A bet? So it’s all a matter of chance? He doesn’t seem to know what his point of view is.
Back to Professor West:
E-cigarettes are substantially less harmful than cigarettes and the reason that we can reasonably infer this is because of the concentration of chemicals that are in e-cigarette vapour compared with the chemicals that are in cigarette smoke.
So he goes from asserting that e-cigarettes are substantially less harmful than ordinary cigarettes to saying that it’s something we can only reasonably infer.
Professor McNeill again:
Flavourings are necessary for electronic cigarettes because people wouldn’t use them if they didn’t have some sort of flavours added. We need to entice smokers to use electronic cigarettes.
Does she realise what she is saying? How about enticing smokers to stop smoking and stop using nicotine in any form?
Some concerns have been raised about…the risks [of] flavourings in e-cigarette vapour…these are flavourings that have been tested and the concentrations are sufficiently low that we wouldn’t expect them to pose a significant health risk.
More opinion, supposition and guesswork. What if his expectations are wrong?
The propylene glycol…in electronic cigarette fluid…is used to make theatre fog, it is mildly irritant to the airways but is doesn’t seem to have any lasting long-term effects.
More guesswork. For how long and how often are people exposed to theatre fog? When did you last attend a theatrical performance when there was fog?

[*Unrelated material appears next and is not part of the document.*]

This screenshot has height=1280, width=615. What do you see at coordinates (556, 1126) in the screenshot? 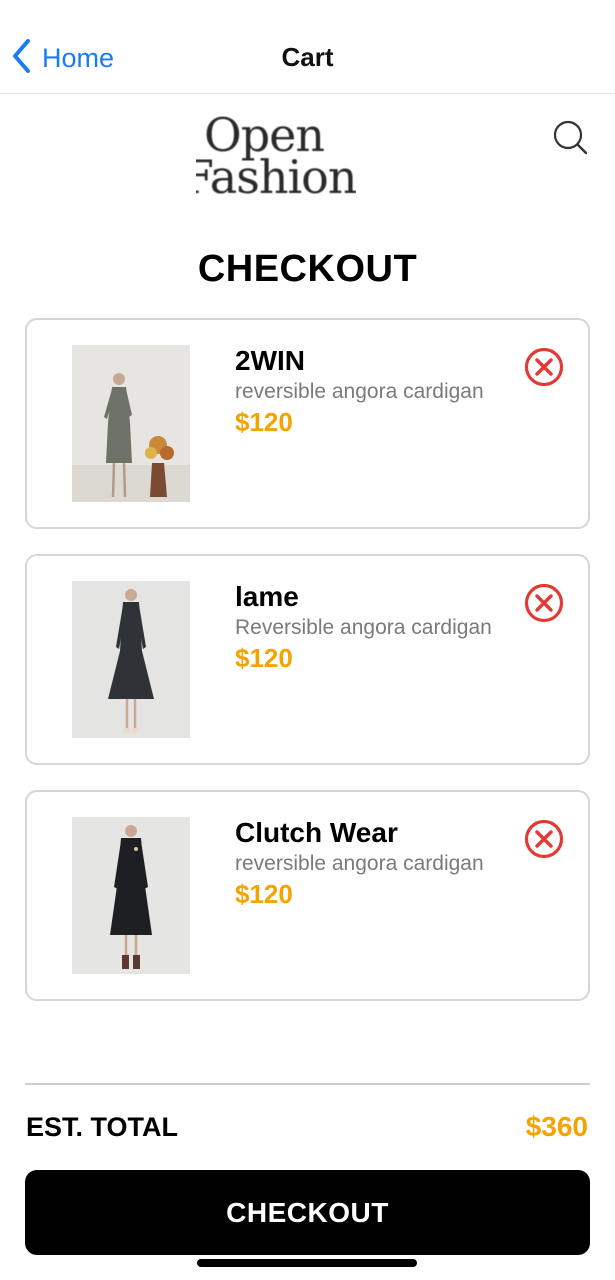
I see `total-value: $360` at bounding box center [556, 1126].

Glycerol [also present in e-cigarette vapour], likewise, is widely used in food. And again there’s no evidence or reason to expect it will have a significant long term effect on the airway.
Yes, it’s eaten in foods, but this is a different matter entirely from it being inhaled.

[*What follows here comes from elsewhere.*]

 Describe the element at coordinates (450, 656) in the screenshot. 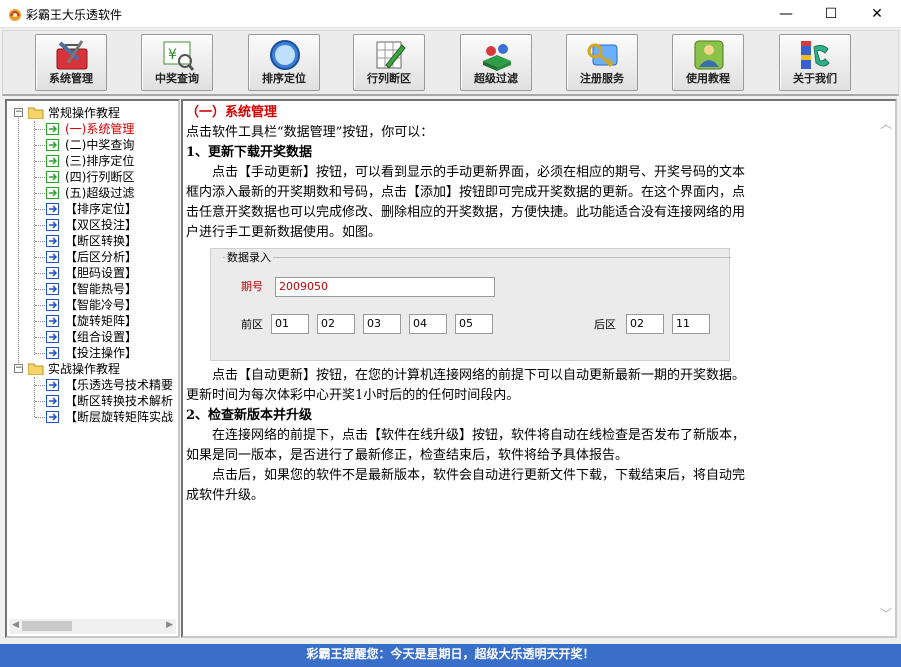

I see `status-bar: 彩霸王提醒您：今天是星期日，超级大乐透明天开奖！` at that location.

There is evidence that if you [are in a] room with somebody using one of these products (e-cigarettes) that there is nicotine and perhaps other chemicals in the atmosphere around you but at tiny levels. Levels not to be concerned by at all.

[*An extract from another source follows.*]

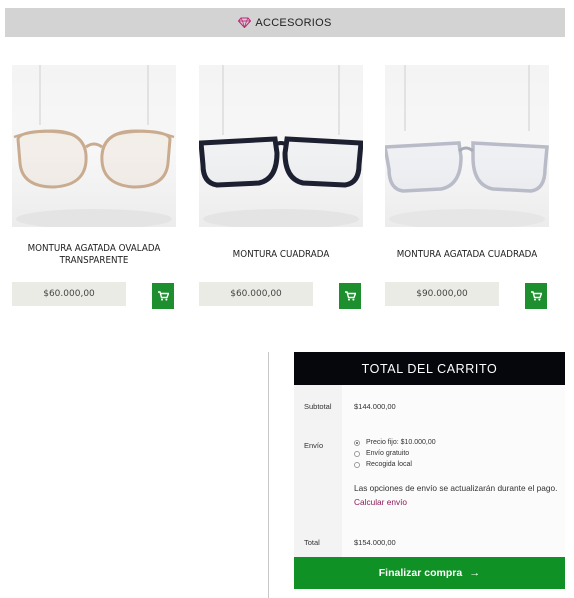 The height and width of the screenshot is (598, 574). I want to click on checkout-button: Finalizar compra →, so click(430, 573).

How does he know? I would be concerned about unnecessary eposure to any levels of poisons.
Then he says:
I think if you’re in an enclosed space and somebody’s breathing out clouds of vapour that’s just unpleasant and it’s intrusive and it’s discourteous.
Professor McNeill has an extensive list of publications to her name but has she actually treated any smokers? One wonders, when she makes statements like this:
The most effective way of quitting is to use a medication such as nicotine replacement therapy or it could be electronic cigarettes combined with behavioural support.
What does she mean ‘the most effective way of quitting’. Smokers who quit without medication or e-cigarettes combined with behavioural support haven’t done it effectively?
Professor West again:
E-cigarettes [are] there for people who…just want to go out to a shop and buy a product which they can use to stop smoking without seeing a health professional.
Why do you need a ‘product’ to stop smoking? Why not just stop?
And what does our counterfactual consultant have to say?
E-cigarettes [are] an alternative to smoking.
You don’t need an alternative to smoking!
E-cigarettes…normalise electronic cigarette use.
That’s the trouble!
And if we could normalise electronic cigarette use for the nearly nine million people in the United Kingdom who are still addicted to tobacco that could only be good thing.
A good thing for whom?
This is a product that can transform health…health-wise [smokers] achieve pretty much what they’d achieve if they quit smoking completely.
A huge assumption.
Do we really want to have millions of people sucking on e-cigarette drug delivery devices many times every day for years on end to gratify their nicotine addiction?